Double post for the good cause!
1. Civilization - Russia
Map - Shuffle, Standard, Epic speed
Victory Type - Diplomatic win
Relative Rank - Harder (Immortal)
Outcome - Moral defeat
Info - Tech Trading OFF, Research Agreements enabled.
Summary -
This map more or less turned out to be solely islands, and a small continent for Ethiopia and I.
Uneventful early game - built the AI-neglected wonders (Pyramids, Temple of Artemis, Great Lighthouse, Oracle), minimalist military to defend myself -Ethiopia would have been too difficult to take on land early-, I explored early to find other civs and city-states. The middle game was marked by unhappiness hovering between -10 and -25 for about 150 turns, until I got the adequate Rationalism policy for religious unrest. I hadn't managed to found a religion, and had very little faith generation, therefore the Mayans and Ethiopia were CONSTANTLY sending missionaries to spread their own religion in my cities, and it tanked my happiness into the absolute ground without me being able to do anything about it.

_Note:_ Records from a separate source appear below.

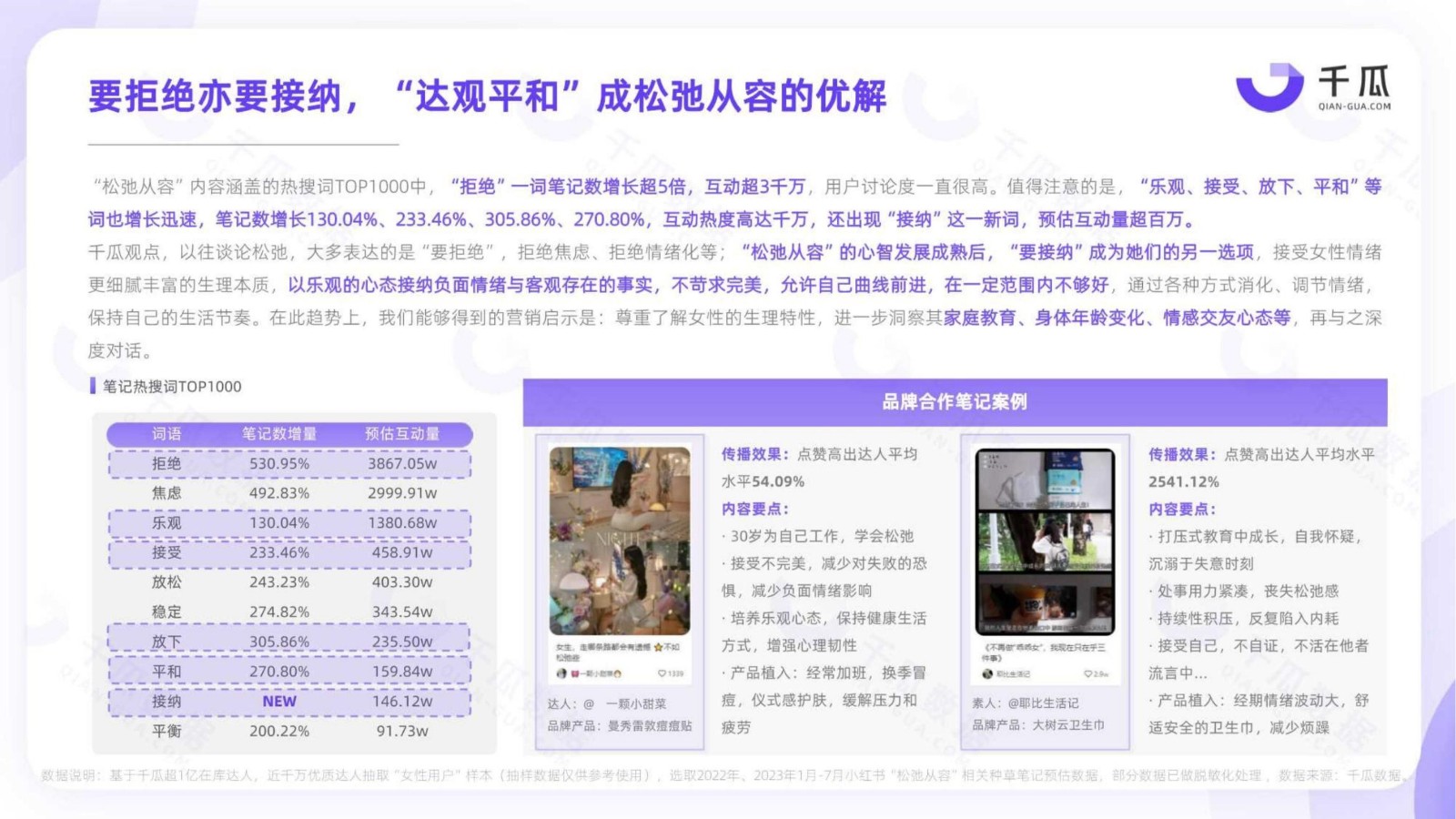Click the NEW label in the 接纳 row
1456x819 pixels.
click(278, 702)
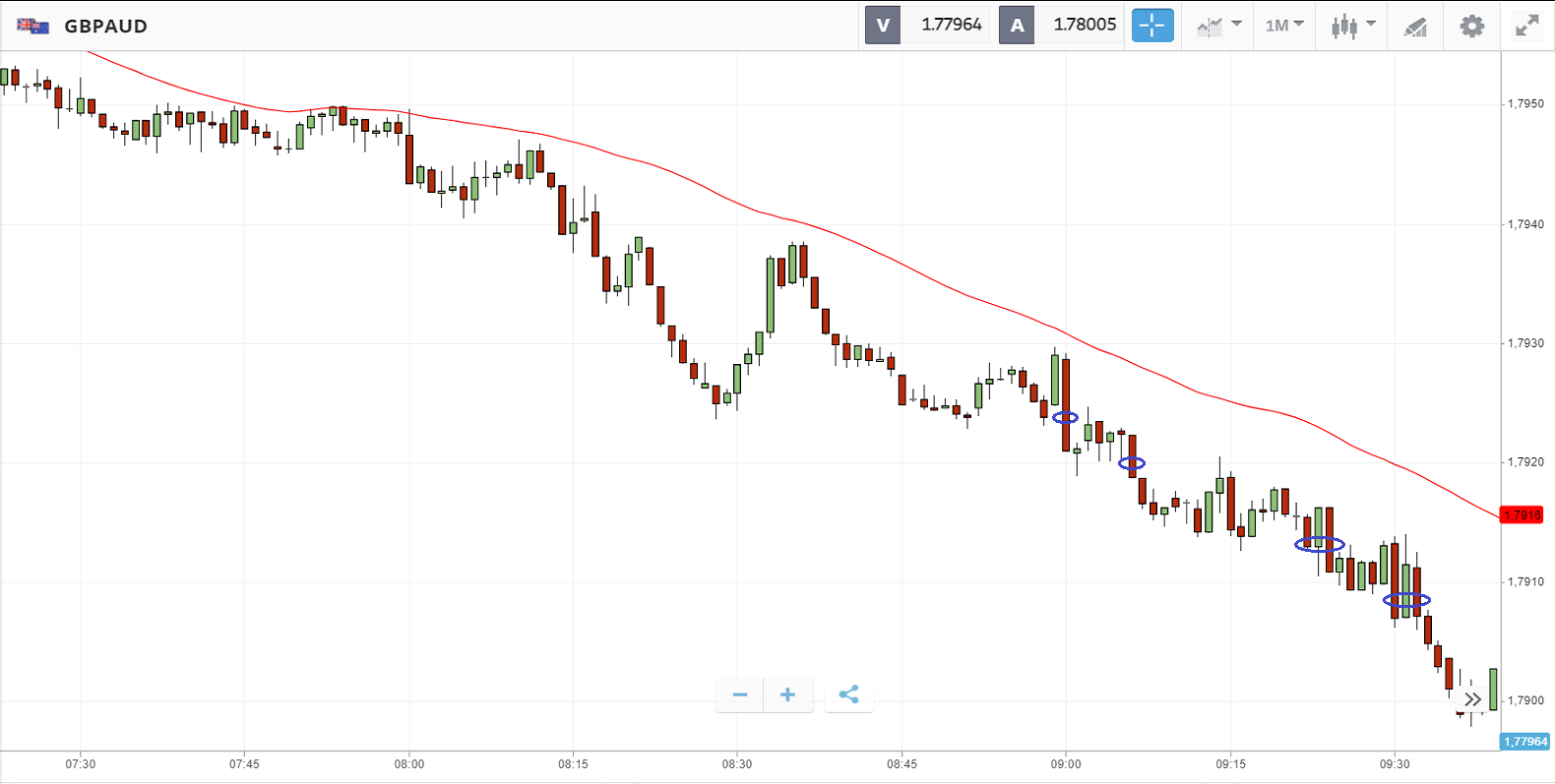Open the 1M timeframe dropdown
The image size is (1555, 784).
(1284, 26)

The Mayans were leading by a huge margin -both in tech and military-, but all the rest were within a few hundred points of each others. Because of the map layout, the warmongering was totally absent until Ideologies kicked in and boy... did it get messy then!
I didn't see the chaos coming, because everyone -except for Mayans- got to Modern era roughly around the same time, and the huge diplomatic penalty for differing ideologies meant wars erupting very rapidly left and right. I had almost no military when 4 neighboring civs declared war on me (very difficult positions to defend, as opposed to my last game as England). I lost two cities and one of my city-state allies was captured, but by focusing on military production and negotiating peace with the right people, I managed to take both my cities back plus capture another (from the Aztecs) and liberate a city-state.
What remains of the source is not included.